New York Times - Janet Maslin
There is a man who explains how he managed to have three wedding nights in three weeks. There are women casting light on what justified and reinforced their faith in all-powerful male prophets. But this creates an exhausting cacophony. Mr. Ebershoff clearly had the doggedness to invent many voices. What he didn’t have — or want, given the book’s deliberate epistolary nature — was a whole greater than the sum of its parts.

San Francisco Chronicle - Dan Cryer
The attack on polygamy by a Mormon apostate, Ann Eliza, is instrumental, when the church finally renounces it in 1890, in preserving it from the nation's wrath.

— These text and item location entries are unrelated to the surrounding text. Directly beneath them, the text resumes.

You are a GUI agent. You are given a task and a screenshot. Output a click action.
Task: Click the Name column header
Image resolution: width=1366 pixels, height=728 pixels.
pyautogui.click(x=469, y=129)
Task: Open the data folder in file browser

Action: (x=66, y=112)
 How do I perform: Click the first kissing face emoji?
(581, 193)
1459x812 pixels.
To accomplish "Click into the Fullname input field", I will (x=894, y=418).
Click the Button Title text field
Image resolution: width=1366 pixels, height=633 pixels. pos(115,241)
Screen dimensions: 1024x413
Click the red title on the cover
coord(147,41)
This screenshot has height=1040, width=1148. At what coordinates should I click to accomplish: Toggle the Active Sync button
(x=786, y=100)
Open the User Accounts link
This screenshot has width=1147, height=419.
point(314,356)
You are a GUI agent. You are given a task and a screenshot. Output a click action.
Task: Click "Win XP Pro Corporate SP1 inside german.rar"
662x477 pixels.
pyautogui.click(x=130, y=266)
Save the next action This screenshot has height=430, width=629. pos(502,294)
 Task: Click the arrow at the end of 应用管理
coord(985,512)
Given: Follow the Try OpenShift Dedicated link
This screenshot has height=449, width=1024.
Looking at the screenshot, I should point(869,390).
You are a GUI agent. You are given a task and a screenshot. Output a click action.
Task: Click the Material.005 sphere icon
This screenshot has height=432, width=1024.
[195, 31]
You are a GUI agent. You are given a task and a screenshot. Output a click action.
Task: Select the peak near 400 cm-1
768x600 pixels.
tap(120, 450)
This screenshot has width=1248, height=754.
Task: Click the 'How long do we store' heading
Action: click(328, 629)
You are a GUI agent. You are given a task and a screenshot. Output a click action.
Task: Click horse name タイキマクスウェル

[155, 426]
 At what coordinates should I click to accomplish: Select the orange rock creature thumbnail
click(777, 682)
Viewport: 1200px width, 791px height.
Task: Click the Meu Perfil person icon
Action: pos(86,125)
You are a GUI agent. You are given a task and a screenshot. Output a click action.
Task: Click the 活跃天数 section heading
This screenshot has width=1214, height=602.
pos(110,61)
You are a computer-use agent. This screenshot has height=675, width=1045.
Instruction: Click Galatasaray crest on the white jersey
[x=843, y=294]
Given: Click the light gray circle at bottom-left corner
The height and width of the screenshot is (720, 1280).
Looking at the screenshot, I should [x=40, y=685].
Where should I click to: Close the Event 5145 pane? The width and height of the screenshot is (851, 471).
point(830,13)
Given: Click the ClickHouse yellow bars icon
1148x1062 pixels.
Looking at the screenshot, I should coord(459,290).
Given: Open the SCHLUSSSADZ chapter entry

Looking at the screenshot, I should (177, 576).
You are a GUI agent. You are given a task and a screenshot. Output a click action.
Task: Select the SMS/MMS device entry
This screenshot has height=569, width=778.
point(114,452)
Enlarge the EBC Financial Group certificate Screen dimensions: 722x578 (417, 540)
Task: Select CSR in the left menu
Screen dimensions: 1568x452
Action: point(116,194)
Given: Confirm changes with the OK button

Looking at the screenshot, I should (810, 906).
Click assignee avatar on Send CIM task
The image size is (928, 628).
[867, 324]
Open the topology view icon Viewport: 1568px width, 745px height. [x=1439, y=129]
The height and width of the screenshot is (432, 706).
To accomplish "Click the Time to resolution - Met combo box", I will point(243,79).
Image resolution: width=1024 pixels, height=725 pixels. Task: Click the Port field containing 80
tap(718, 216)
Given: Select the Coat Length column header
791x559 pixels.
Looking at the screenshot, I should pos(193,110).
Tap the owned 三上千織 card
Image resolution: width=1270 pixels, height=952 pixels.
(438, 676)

The novel's gay men are straight arrows, committed to responsible relationships, while its heterosexual men are savage creatures of lust. Religion and sex paired, it seems, equals passion squared.

The Seattle Times - Richard Wallace
Regrettably, Jordon's contemporary story offers little of the spiritual complexity of Ann Eliza's saga. As a mystery it is totally without suspense, and the characters, other than Jordon (who has a healthy sense of the absurd), are not well-developed or compelling. Sometimes, one good story is all you need.

Publishers Weekly
[E]ssential reading for anyone seeking understanding of the subject.

Kirkus Reviews
Reminiscent of Wallace Stegner's Angle of Repose in scope and ambition, though the narrative sometimes drags.